[[ DATA SUPPLIED open ]]

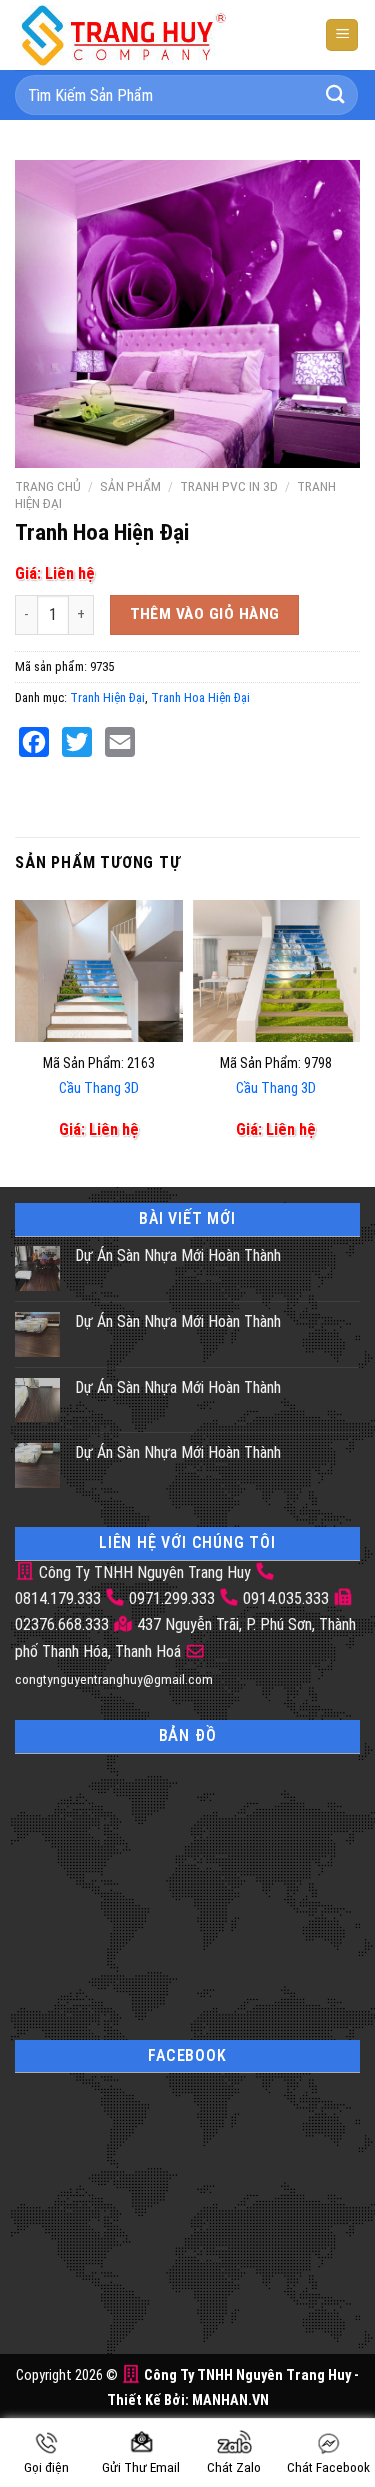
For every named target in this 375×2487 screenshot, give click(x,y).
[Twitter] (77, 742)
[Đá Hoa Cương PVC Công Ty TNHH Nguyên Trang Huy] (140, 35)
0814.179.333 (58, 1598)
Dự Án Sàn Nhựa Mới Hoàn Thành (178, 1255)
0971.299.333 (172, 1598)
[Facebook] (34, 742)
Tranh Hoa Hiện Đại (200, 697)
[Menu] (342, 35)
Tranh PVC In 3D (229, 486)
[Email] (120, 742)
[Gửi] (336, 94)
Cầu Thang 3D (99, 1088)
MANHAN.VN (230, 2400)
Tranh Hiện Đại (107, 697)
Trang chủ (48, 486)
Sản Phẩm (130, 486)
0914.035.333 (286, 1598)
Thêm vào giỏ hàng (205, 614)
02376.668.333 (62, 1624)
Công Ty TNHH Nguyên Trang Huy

[[ DATA SUPPLIED closed ]]

## TASK INSTRUCTIONS
Print the listing word for word, but omit the pictures.

## SOLUTION BELOW
For every named target in this 375×2487 screenshot, give click(x,y).
[Twitter] (77, 742)
[Đá Hoa Cương PVC Công Ty TNHH Nguyên Trang Huy] (140, 35)
0814.179.333 (58, 1598)
Dự Án Sàn Nhựa Mới Hoàn Thành (178, 1255)
0971.299.333 (172, 1598)
[Facebook] (34, 742)
Tranh Hoa Hiện Đại (200, 697)
[Menu] (342, 35)
Tranh PVC In 3D (229, 486)
[Email] (120, 742)
[Gửi] (336, 94)
Cầu Thang 3D (99, 1088)
MANHAN.VN (230, 2400)
Tranh Hiện Đại (107, 697)
Trang chủ (48, 486)
Sản Phẩm (130, 486)
0914.035.333 (286, 1598)
Thêm vào giỏ hàng (205, 614)
02376.668.333 (62, 1624)
Công Ty TNHH Nguyên Trang Huy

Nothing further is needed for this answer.